LostWinds is an enchanting adventure bursting with new gameplay ideas that embrace the innovative controller of the Wii – it puts “the power of the wind in the palm of your hand”. The game’s novel control mechanism lets you jump and glide through different regions, buffeting and smashing enemies, and solving puzzles.
No of Players: 1
Review – August 2008 by Keith Murray.
Right now, WiiWare inhabits a strange place in the landscape of Downloadable games. After much fanfare and the usual Nintendo promise to support their new platform, they seem to have abandoned it almost as quick as they set it up. It’s a shame as one of the leading titles from the launch of the service, Lost Winds from developer Frontier (and the legendary David Braben) is probably the most striking adverts there is for WiiWare. It manages to embody everything that fans of Nintendo desire from their titles; a sublime visual style coupled with exploration and the now ubiquitous waggle control.
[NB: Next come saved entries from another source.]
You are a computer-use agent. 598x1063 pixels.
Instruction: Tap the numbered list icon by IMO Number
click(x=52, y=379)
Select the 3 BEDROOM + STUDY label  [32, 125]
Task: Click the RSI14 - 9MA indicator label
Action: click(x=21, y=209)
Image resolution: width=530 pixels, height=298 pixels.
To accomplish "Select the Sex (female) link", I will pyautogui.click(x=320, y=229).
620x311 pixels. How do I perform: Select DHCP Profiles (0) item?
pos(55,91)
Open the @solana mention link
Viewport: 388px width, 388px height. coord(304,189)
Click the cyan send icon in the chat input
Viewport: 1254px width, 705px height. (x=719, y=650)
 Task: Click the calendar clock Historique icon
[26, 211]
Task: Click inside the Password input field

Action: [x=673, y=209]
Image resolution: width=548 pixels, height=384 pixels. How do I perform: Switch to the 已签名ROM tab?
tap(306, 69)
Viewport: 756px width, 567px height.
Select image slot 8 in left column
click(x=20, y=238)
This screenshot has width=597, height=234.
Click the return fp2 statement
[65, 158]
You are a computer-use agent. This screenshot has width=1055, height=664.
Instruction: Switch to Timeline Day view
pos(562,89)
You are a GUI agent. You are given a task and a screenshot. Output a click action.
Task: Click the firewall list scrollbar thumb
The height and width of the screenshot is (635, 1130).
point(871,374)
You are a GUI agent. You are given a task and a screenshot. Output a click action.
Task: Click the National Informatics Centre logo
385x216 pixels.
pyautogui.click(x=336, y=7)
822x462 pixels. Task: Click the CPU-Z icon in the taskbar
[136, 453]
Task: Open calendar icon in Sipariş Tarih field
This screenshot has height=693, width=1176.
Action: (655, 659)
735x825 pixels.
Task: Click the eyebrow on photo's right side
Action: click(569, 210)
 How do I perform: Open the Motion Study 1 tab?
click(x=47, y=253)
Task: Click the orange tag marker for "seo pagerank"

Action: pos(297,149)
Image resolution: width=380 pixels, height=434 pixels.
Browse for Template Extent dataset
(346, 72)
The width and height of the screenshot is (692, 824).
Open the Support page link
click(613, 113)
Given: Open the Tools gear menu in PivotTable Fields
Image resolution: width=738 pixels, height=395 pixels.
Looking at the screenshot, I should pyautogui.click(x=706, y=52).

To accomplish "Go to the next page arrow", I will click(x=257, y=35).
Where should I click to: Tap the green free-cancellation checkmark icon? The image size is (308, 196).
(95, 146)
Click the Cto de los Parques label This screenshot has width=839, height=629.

The game focuses on the main character Toki, who is awakened from a deep sleep by the spirit Enril. Enril asks for help in banishing an evil spirit that has surfaced after being presumed long gone. Indeed, it’s no stretch of the imagination to see that it borrows heavily from certain other titles (*cough* Zelda *cough*) but in this case, imitation really is the most sincere form of flattery. Enril allows Toki to traverse around the island of Mistralis using wind power, with controls divided between Toki on the Nunchuck, and Enril using the Wii Remote for everything wind-related.
While the controls work for the most part (power-ups are gathered which aid the ability to traverse even loftier areas) they can take some getting used to and will frustrate gamers with a low tolerance for continuous failure. The obvious flaws with the Wii Remote are exposed when pin-point jumps take multiple attempts and will certainly see most players turn off in sheer frustration. It’s disappointing that a few tweaks could have saved this from being too much of an issue.
Graphically, LostWinds is imbued with a lovely art style which is coherent and strong throughout. Everything has a lush, vibrant look and although it relies heavily on bloom lighting in places, it feels right for the title. Blending in elegantly with the surroundings is a haunting musical score that, despite including flutes, still manages to remain attractive. Spot effects also blend effortlessly – from the whoosh of the wind in the trees, to the chirping of birds, Lost Winds attempts to engage the player.
There is a slight issue with the games length; at just about 3 hours it certainly doesn’t offer much in the way of gameplay or value for money, and there is little to no challenge presented by either the puzzles or the enemies encountered.
LostWinds is definitely something everyone should play, but whether it’s a must-own for everyone is another matter entirely. Hopefully future episodes iron out these niggles as there is obviously a quality title trying to come through.
Whether Nintendo continues to back the service and help titles such as these from being lost on the breeze is another matter.